PSU accepts Prairies gift

The only sounds on this hot, humid September day are the insects and a crow in the distance as Dixie Smith, chair of the Department of Biology at Pittsburg State University, plods through the tangled mass of bluestem, bright azure asters, sunflowers, goldenrod and scores of other native grasses in the O’Malley Prairies just northeast of Cherokee.

The university has managed the prairies for a number of years under an informal agreement. On Thursday, Sept. 22, the PSU Foundation received it as a gift from the descendants of Mary Elizabeth O’Malley and her brother, Charles David O’Malley.

These two small patches of undisturbed earth, totaling just under 12 acres, are a tiny remnant of the vast prairie that settlers first encountered when they came to what is now Kansas. When she walks through the prairie, Smith imagines what the settlers thought when they first encountered this sea of grass.

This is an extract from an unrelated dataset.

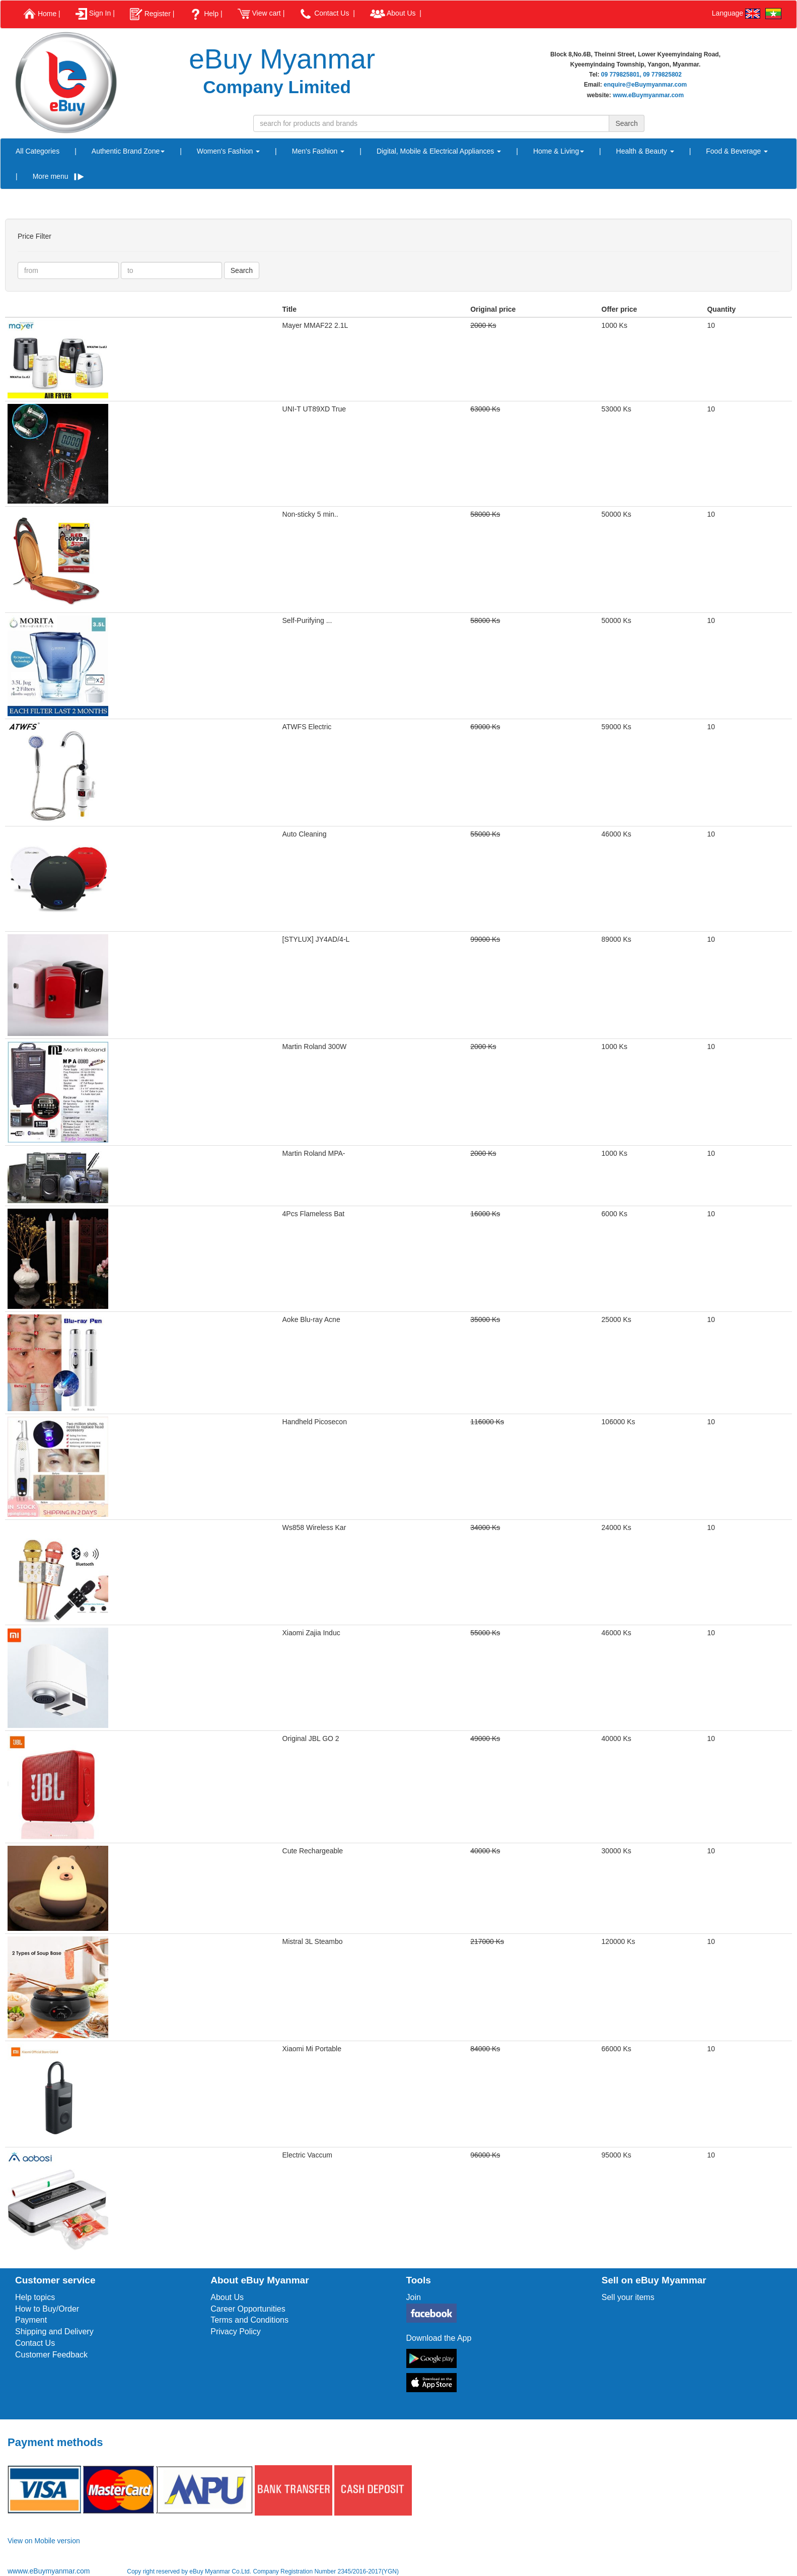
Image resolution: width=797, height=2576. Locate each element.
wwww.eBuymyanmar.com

“They were farmers,” Smith said. “They saw this (the lush the native grasses) and they thought, ‘this is incredibly productive soil!’ And it still is.”

That soil and its importance to both the history and the future of the region are never far from Smith’s thoughts.

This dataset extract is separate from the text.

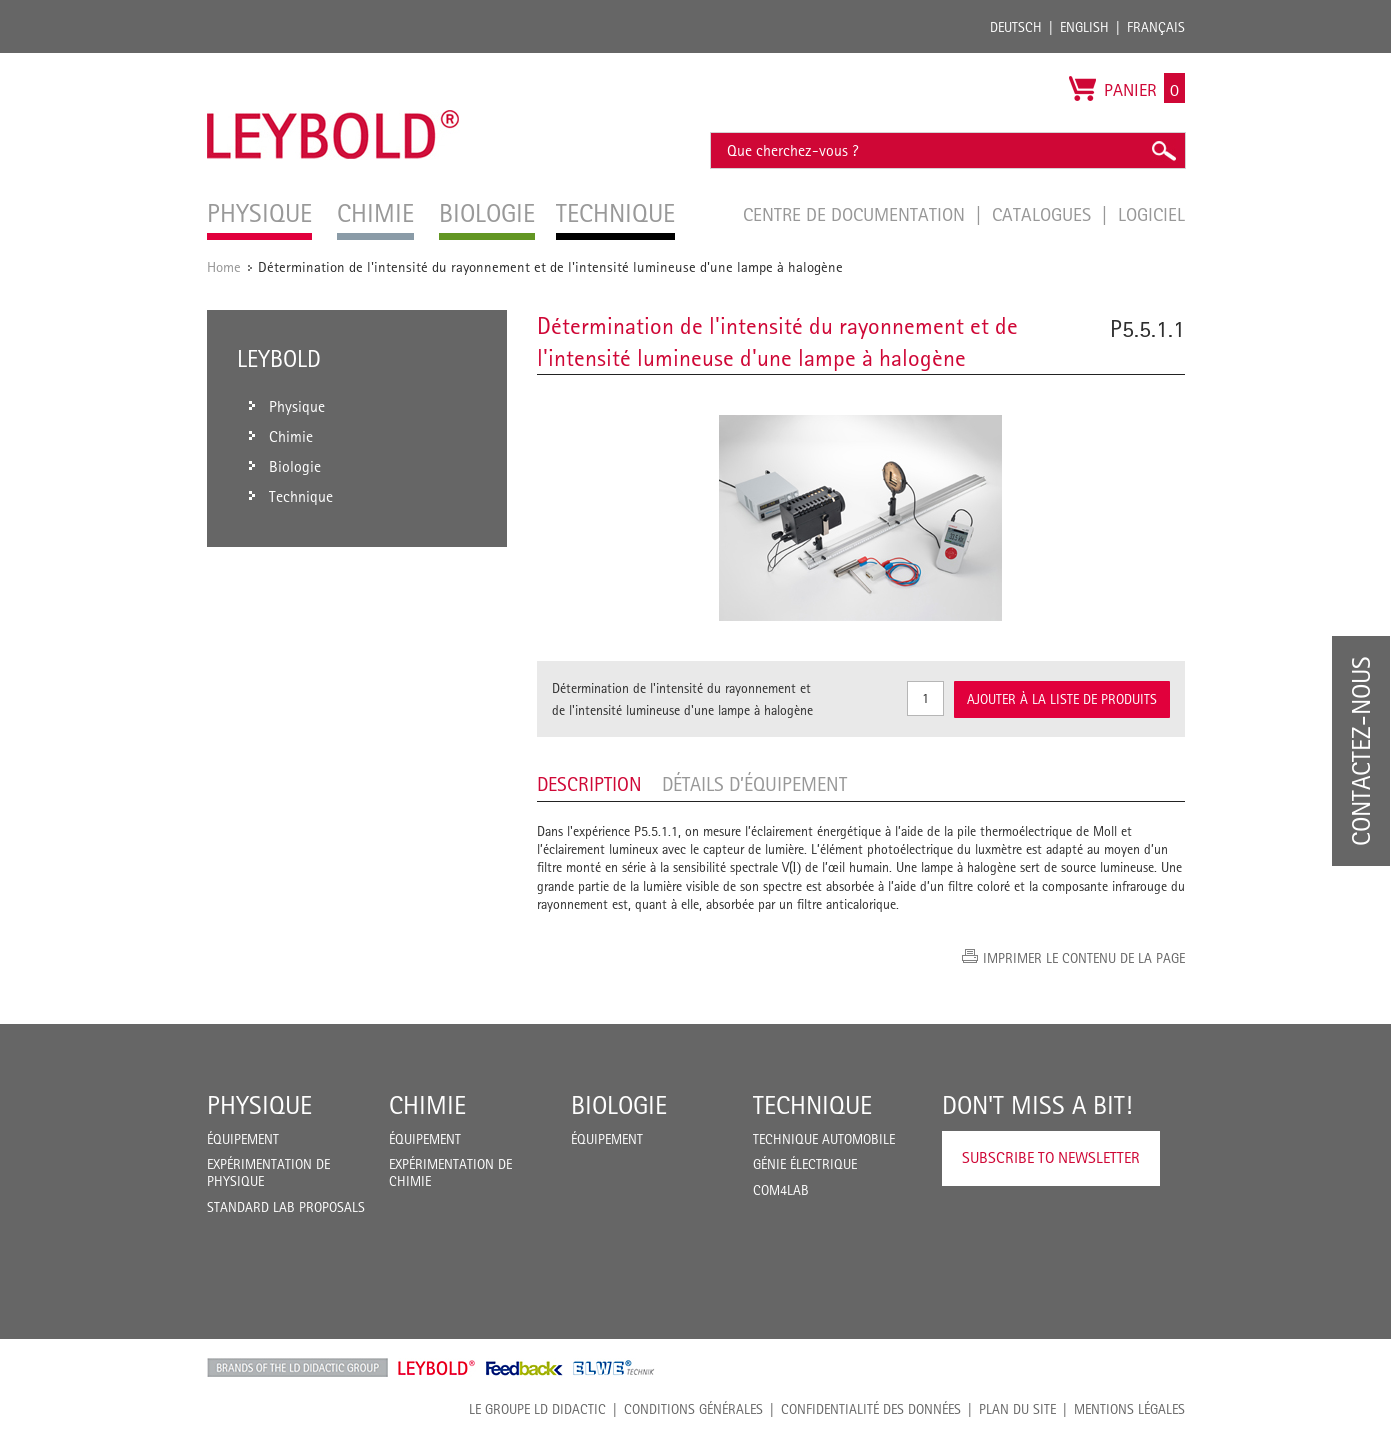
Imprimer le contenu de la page (1084, 958)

“I suppose I could live anywhere,” said Smith, brushing aside a five-foot-tall clump of bluestem. “So why (southeast Kansas)? ... What is it that’s so special about this area? It’s the soil!”

As Kansas and the Great Plains became the nation’s breadbasket, producing food for a hungry nation, the native prairie lands rapidly disappeared. Today, outside of a few notable exceptions, the natural prairie exists in only in small plots like the O’Malley Prairies.

In 1991, Charles David O’Malley and former department chair Jim Triplett made an informal agreement that allowed the Department of Biology to manage the two tracts of undisturbed land, located at the intersection of South 170th street and east 510th avenue. Since then, PSU biology students have used the land as an outdoor research lab, taking core samples of the soil and studying the plants and insects that thrive in that environment.

Smith said the transfer of title for the O’Malley Prairie won’t change the way the university uses the land. Students will continue to do research at the prairie and compare it to the adjacent Monahan Outdoor Education Center.

“Because the O’Malley and Monahan properties are adjacent to each other, it is perfect for students to compare and contrast native, undisturbed prairie with partially reclaimed land that has been mined,” Smith said.

The Monahan Outdoor Education Center is a 153-acre site that was donated to PSU in 1988 by the Reals family of Wichita in memory of Mrs. Reals’ father, Francis Monahan. One of the major features of the Monahan property is an 80-acre grassland that sits on top of a pile of coal mining refuse. Reclamation of the site began in 1984.

“It’s really dramatic when students compare core samples of the soil in the O’Malley Prairie and the Monahan site,” Smith said. “They can see clearly the differences between the undisturbed grassland and the partially reclaimed mined land.”

At a ceremony marking the transfer of title to the PSU Foundation on Thursday, Pittsburg State University President Steve Scott said like so many important projects, the ultimate gift of the O’Malley Prairies began with conversations between faculty and members of the community.

“These things start with our faculty,” Scott said. “They serve our students so well and they’re always looking for opportunities to serve them even better.”

Lois Carlson, a member of the O’Malley family, said she thought it was special that her aunt and uncle, neither of whom had an education beyond high school, thought it was important to partner with the university on an educational project of such magnitude.

Scott said the gift of the prairies to the university was just another example of the “amazing support we get from our community.”